= Saved data entries =

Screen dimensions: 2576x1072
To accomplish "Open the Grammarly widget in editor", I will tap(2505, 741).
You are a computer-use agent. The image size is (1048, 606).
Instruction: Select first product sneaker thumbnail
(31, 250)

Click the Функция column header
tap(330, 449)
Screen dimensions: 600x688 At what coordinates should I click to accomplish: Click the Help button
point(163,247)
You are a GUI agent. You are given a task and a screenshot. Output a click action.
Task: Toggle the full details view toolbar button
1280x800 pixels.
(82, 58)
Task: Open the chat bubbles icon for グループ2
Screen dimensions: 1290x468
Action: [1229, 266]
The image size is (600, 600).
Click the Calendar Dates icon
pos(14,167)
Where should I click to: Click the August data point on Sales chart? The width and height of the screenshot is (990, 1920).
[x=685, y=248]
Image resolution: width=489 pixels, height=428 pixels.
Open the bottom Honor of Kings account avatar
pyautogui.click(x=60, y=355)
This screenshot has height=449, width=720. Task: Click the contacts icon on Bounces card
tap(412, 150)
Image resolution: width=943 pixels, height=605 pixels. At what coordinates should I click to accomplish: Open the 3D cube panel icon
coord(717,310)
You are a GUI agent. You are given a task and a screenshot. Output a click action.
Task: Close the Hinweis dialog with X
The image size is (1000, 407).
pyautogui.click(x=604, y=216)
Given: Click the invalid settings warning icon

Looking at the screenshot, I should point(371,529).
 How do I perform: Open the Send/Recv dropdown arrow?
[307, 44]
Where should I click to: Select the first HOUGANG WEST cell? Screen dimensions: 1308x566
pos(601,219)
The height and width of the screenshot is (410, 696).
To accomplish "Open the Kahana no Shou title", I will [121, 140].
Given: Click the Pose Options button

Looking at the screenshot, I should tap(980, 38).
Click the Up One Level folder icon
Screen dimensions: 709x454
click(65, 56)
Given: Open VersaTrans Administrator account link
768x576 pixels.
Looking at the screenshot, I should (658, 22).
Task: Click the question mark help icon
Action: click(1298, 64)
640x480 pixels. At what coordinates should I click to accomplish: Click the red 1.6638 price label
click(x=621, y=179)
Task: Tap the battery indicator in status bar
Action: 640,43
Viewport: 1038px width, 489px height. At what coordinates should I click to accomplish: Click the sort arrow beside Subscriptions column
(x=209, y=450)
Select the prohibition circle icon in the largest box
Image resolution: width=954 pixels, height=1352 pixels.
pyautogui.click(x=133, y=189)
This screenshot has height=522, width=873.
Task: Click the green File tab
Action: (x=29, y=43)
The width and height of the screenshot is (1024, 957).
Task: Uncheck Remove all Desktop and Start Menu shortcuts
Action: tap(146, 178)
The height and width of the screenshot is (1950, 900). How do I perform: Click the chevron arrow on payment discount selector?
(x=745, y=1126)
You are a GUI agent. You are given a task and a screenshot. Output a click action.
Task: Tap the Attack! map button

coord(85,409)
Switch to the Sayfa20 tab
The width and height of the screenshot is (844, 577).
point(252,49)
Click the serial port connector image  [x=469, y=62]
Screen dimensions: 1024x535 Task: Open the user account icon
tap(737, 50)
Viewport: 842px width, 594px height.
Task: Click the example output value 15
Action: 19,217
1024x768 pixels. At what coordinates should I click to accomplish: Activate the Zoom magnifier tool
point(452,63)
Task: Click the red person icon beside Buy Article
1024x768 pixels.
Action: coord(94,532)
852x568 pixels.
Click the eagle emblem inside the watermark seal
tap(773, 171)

= WHAT IS BEING ASKED =
The data must be transcribed in full. Every word stays the same.

= OUTPUT =
Screen dimensions: 2576x1072
To accomplish "Open the Grammarly widget in editor", I will tap(2505, 741).
You are a computer-use agent. The image size is (1048, 606).
Instruction: Select first product sneaker thumbnail
(31, 250)

Click the Функция column header
tap(330, 449)
Screen dimensions: 600x688 At what coordinates should I click to accomplish: Click the Help button
point(163,247)
You are a GUI agent. You are given a task and a screenshot. Output a click action.
Task: Toggle the full details view toolbar button
1280x800 pixels.
(82, 58)
Task: Open the chat bubbles icon for グループ2
Screen dimensions: 1290x468
Action: [1229, 266]
The image size is (600, 600).
Click the Calendar Dates icon
pos(14,167)
Where should I click to: Click the August data point on Sales chart? The width and height of the screenshot is (990, 1920).
[x=685, y=248]
Image resolution: width=489 pixels, height=428 pixels.
Open the bottom Honor of Kings account avatar
pyautogui.click(x=60, y=355)
This screenshot has height=449, width=720. Task: Click the contacts icon on Bounces card
tap(412, 150)
Image resolution: width=943 pixels, height=605 pixels. At what coordinates should I click to accomplish: Open the 3D cube panel icon
coord(717,310)
You are a GUI agent. You are given a task and a screenshot. Output a click action.
Task: Close the Hinweis dialog with X
The image size is (1000, 407).
pyautogui.click(x=604, y=216)
Given: Click the invalid settings warning icon

Looking at the screenshot, I should point(371,529).
 How do I perform: Open the Send/Recv dropdown arrow?
[307, 44]
Where should I click to: Select the first HOUGANG WEST cell? Screen dimensions: 1308x566
pos(601,219)
The height and width of the screenshot is (410, 696).
To accomplish "Open the Kahana no Shou title", I will [121, 140].
Given: Click the Pose Options button

Looking at the screenshot, I should tap(980, 38).
Click the Up One Level folder icon
Screen dimensions: 709x454
click(65, 56)
Given: Open VersaTrans Administrator account link
768x576 pixels.
Looking at the screenshot, I should (658, 22).
Task: Click the question mark help icon
Action: click(1298, 64)
640x480 pixels. At what coordinates should I click to accomplish: Click the red 1.6638 price label
click(x=621, y=179)
Task: Tap the battery indicator in status bar
Action: 640,43
Viewport: 1038px width, 489px height. At what coordinates should I click to accomplish: Click the sort arrow beside Subscriptions column
(x=209, y=450)
Select the prohibition circle icon in the largest box
Image resolution: width=954 pixels, height=1352 pixels.
pyautogui.click(x=133, y=189)
This screenshot has height=522, width=873.
Task: Click the green File tab
Action: (x=29, y=43)
The width and height of the screenshot is (1024, 957).
Task: Uncheck Remove all Desktop and Start Menu shortcuts
Action: tap(146, 178)
The height and width of the screenshot is (1950, 900). How do I perform: Click the chevron arrow on payment discount selector?
(x=745, y=1126)
You are a GUI agent. You are given a task and a screenshot. Output a click action.
Task: Tap the Attack! map button

coord(85,409)
Switch to the Sayfa20 tab
The width and height of the screenshot is (844, 577).
point(252,49)
Click the serial port connector image  [x=469, y=62]
Screen dimensions: 1024x535 Task: Open the user account icon
tap(737, 50)
Viewport: 842px width, 594px height.
Task: Click the example output value 15
Action: 19,217
1024x768 pixels. At what coordinates should I click to accomplish: Activate the Zoom magnifier tool
point(452,63)
Task: Click the red person icon beside Buy Article
1024x768 pixels.
Action: coord(94,532)
852x568 pixels.
Click the eagle emblem inside the watermark seal
tap(773, 171)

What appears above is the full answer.